Michael Pettis is a professor at Peking University's Guanghua School of Management, where he specializes in Chinese financial markets.  He has also taught, from 2002 to 2004, at Tsinghua University’s School of Economics and Management and, from 1992 to 2001, at Columbia University’s Graduate School of Business.   He is a member of the board of directors of ABC-CA Fund Management Co., a Sino-French joint venture based in Shanghai.

 

Pettis has worked on Wall Street in trading, capital markets, and corporate finance since 1987, when he joined the Sovereign Debt trading team at Manufacturers Hanover (now JP Morgan).

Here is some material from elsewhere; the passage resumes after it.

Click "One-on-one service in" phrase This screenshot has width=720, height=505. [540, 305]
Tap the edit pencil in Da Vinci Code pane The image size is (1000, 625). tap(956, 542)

Most recently, from 1996 to 2001, Pettis worked at Bear Stearns, where he was Managing Director-Principal heading the Latin American Capital Markets and the Liability Management groups. He has also worked as a partner in a merchant banking boutique that specialized in securitizing Latin American assets and at Credit Suisse First Boston, where he headed the emerging markets trading team. Besides trading and capital markets, Pettis has been involved in sovereign advisory work, including for the Mexican government on the privatization of its banking system, the Republic of Macedonia on the restructuring of its international bank debt, and the South Korean Ministry of Finance on the restructuring of the country’s commercial bank debt.

 

Pettis is a member of the Institute of Latin American Studies Advisory Board at Columbia University as well as the Dean’s Advisory Board at the School of Public and International Affairs.  He is the author of several books, including The Volatility Machine: Emerging Economies and the Threat of Financial Collapse (Oxford University Press, 2001).  He received an MBA in Finance in 1984 and an MIA in Development Economics in 1981, both from Columbia University.